DoH vs. DoT vs. ODoH

DNS encryption wasn't always a unified standard. This meant that every DNS encryption protocol could adopt slightly different ways to tackle the problem. DNS over HTTPS (DoH) and DNS over TLS (DoT) are mainstream and commonly deployed encryption protocols. Both protocols aim to encrypt DNS queries so that they're not readable as plaintext, but their design and adoption paths result in each providing a different user experience.

DoH blends perfectly with all your traffic because it runs over HTTPS. It's easy for mainstream browsers like Chrome and Firefox to enable it directly, and networks can't easily block this traffic without disrupting everything. DoT is quite different. It's typically implemented at the system or router level and runs over a dedicated port (853) using TCP with TLS encryption. It's more of a network-level service, but firewalls or ISPs can block it more easily if necessary.

There is, however, a newer encryption protocol: Oblivious DoH (ODoH). Where DoH and DoT solve the problem of encrypting DNS queries so they can't be read in plaintext, ODoH aims to build trust in the resolver itself. If you use DoH or DoT, your preferred resolver sees your IP address, which can identify your location/ISP/home network. However, ODoH includes an additional proxy so that no single party can see both your IP address and your domain queries. This is still an IETF Experimental Standard and adds some latency due to the proxy and double encryption.

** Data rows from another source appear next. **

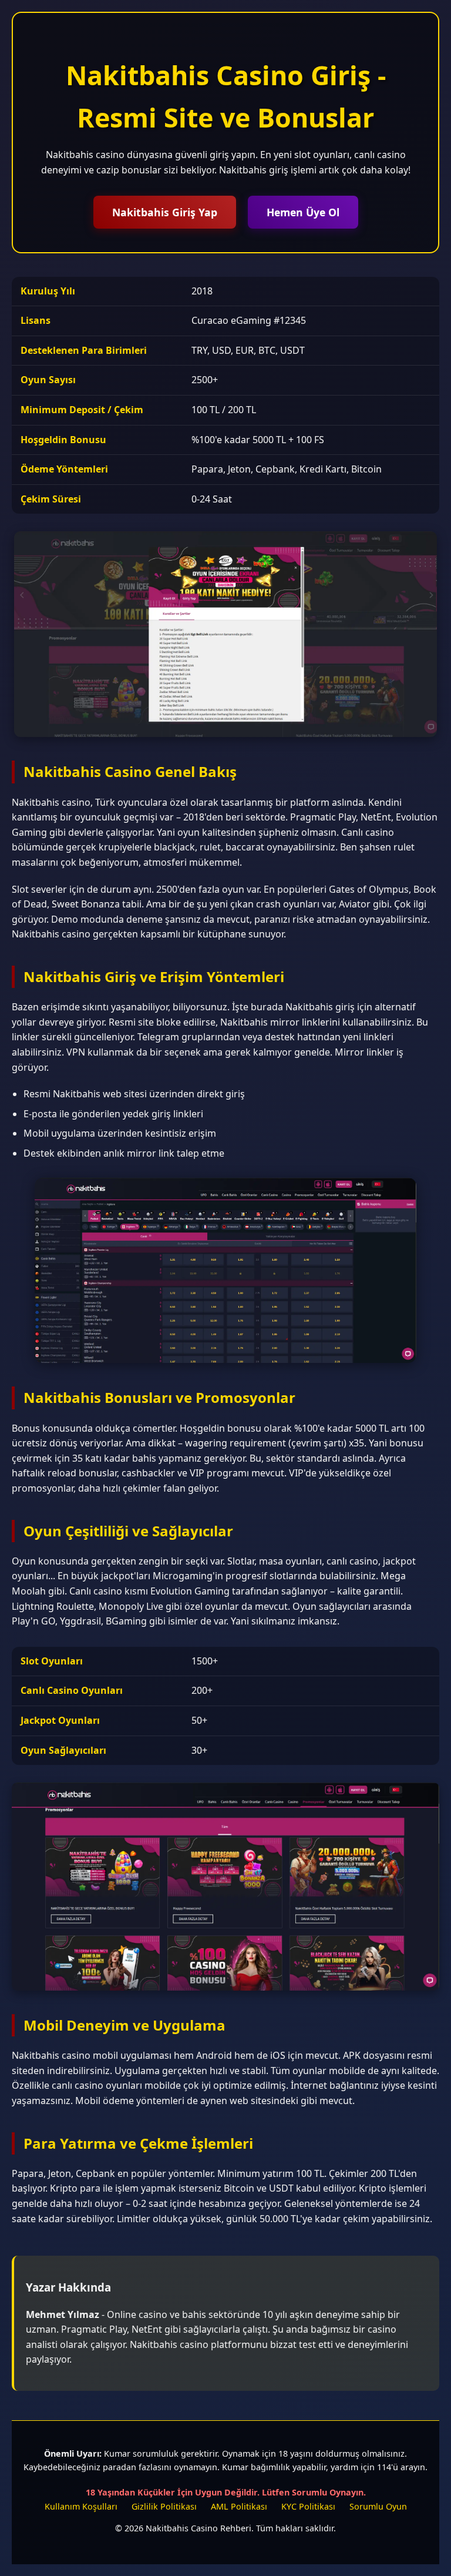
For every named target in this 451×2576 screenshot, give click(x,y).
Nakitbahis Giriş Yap (164, 212)
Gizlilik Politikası (164, 2506)
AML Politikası (239, 2506)
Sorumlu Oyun (378, 2506)
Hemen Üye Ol (303, 212)
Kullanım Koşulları (81, 2506)
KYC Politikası (308, 2506)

This overhead may be minimal compared to other DNS encryption methods, but ODoH still lacks mainstream adoption.

DNSCrypt is another lesser-known option that offers strong authentication and encryption, predating DoH and DoT. It's not standardized by the IETF but is actively maintained via proxy implementations that may support newer protocols like ODoH.

All these protocols offer some form of protection, but choosing one over the other ultimately means choosing between ease of deployment, where you shift your trust, and censorship resistance.

The middleman problem

Encryption may still leave you open

Encrypted DNS doesn't make you completely invisible online. The different protocols may make it difficult for any parties outside the network to read your queries, but your resolver can still see visited domain names and your IP address. So, you trade ISP visibility for visibility on a large public resolver.

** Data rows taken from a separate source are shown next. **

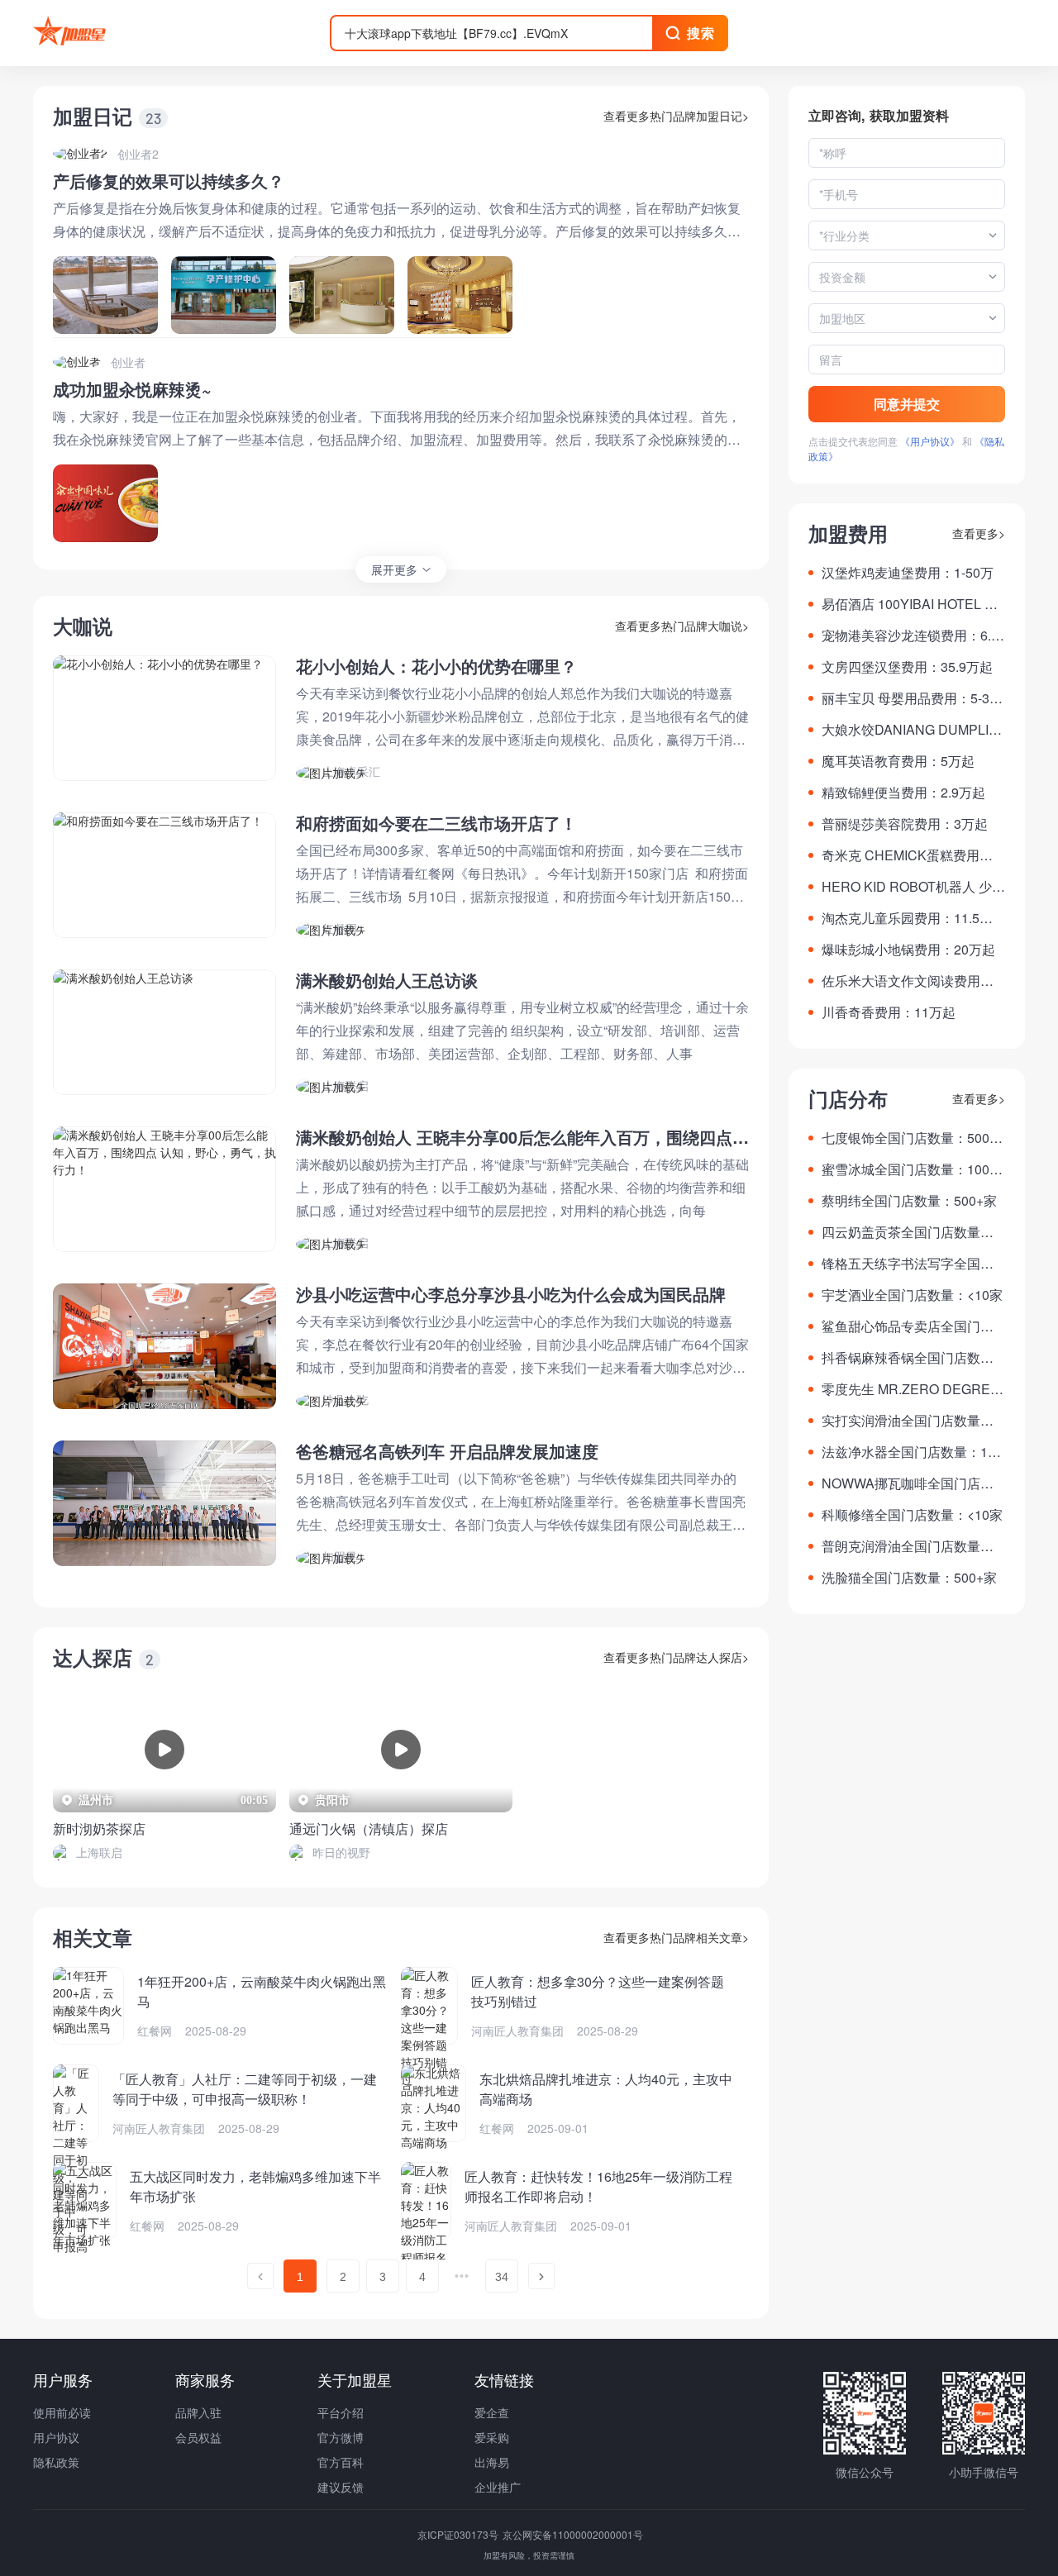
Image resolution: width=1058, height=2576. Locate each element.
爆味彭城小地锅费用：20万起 (908, 949)
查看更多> (978, 533)
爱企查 (491, 2412)
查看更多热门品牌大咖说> (682, 625)
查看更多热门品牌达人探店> (676, 1657)
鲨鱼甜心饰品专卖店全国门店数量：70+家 (908, 1326)
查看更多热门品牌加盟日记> (676, 115)
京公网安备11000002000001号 (573, 2534)
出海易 (491, 2462)
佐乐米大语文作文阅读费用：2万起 (911, 981)
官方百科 (340, 2462)
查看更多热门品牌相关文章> (676, 1937)
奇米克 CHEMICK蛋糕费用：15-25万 (911, 855)
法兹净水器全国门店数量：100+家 (912, 1452)
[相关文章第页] (260, 2276)
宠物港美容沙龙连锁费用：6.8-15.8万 (912, 635)
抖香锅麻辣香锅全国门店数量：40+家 (901, 1358)
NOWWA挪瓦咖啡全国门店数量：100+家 (908, 1483)
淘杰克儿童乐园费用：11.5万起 (907, 918)
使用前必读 (62, 2412)
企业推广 (497, 2487)
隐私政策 (56, 2462)
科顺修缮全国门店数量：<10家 (912, 1514)
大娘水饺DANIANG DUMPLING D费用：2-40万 (910, 730)
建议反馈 (340, 2487)
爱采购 (491, 2437)
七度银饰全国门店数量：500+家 (905, 1138)
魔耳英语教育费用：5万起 (898, 760)
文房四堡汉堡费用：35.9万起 (907, 666)
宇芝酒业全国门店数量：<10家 (912, 1294)
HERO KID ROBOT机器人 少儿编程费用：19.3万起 (913, 887)
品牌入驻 (198, 2412)
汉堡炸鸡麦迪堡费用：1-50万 (908, 572)
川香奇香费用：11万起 (889, 1011)
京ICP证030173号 (459, 2534)
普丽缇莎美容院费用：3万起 (905, 823)
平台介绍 (340, 2412)
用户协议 (56, 2437)
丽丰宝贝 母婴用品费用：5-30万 (909, 698)
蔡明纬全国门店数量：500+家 (909, 1200)
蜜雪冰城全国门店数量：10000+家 (913, 1169)
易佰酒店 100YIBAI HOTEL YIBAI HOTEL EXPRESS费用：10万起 (913, 604)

The patterns in your traffic may also leak metadata. Even when the data content is encrypted, elements like timing, frequency, and packet size can still be analyzed to infer browsing habits. This traffic, in some cases, may be used to hint at domains you visit without decrypting the requests themselves.

Additionally, the limited number of providers raises an issue of centralization, particularly since the majority of encrypted DNS traffic is routed through these limited options. Even though these companies build robust safeguards, a single subpoena, data breach, or regulatory policy may expose user activity.

Making the best-informed decision

You can build a local DNS, but for privacy, an encrypted DNS is a better solution. Whichever option you choose, however, comes with trade-offs: ODoH is still experimental and may introduce some latency, but it reduces trust concentration, while DoH and DoT shift trust from your ISP to a third-party resolver.

You may choose whichever option you please, but the point is that they're not all equal. And in all this, privacy is often at the mercy of centralized infrastructure, corporate policies, and regulatory frameworks. How much we can do to change this may be limited, but that knowledge equips you with an understanding of how much control lies in your hands, and this will ultimately help you make the best-informed decision about what or who you choose to trust.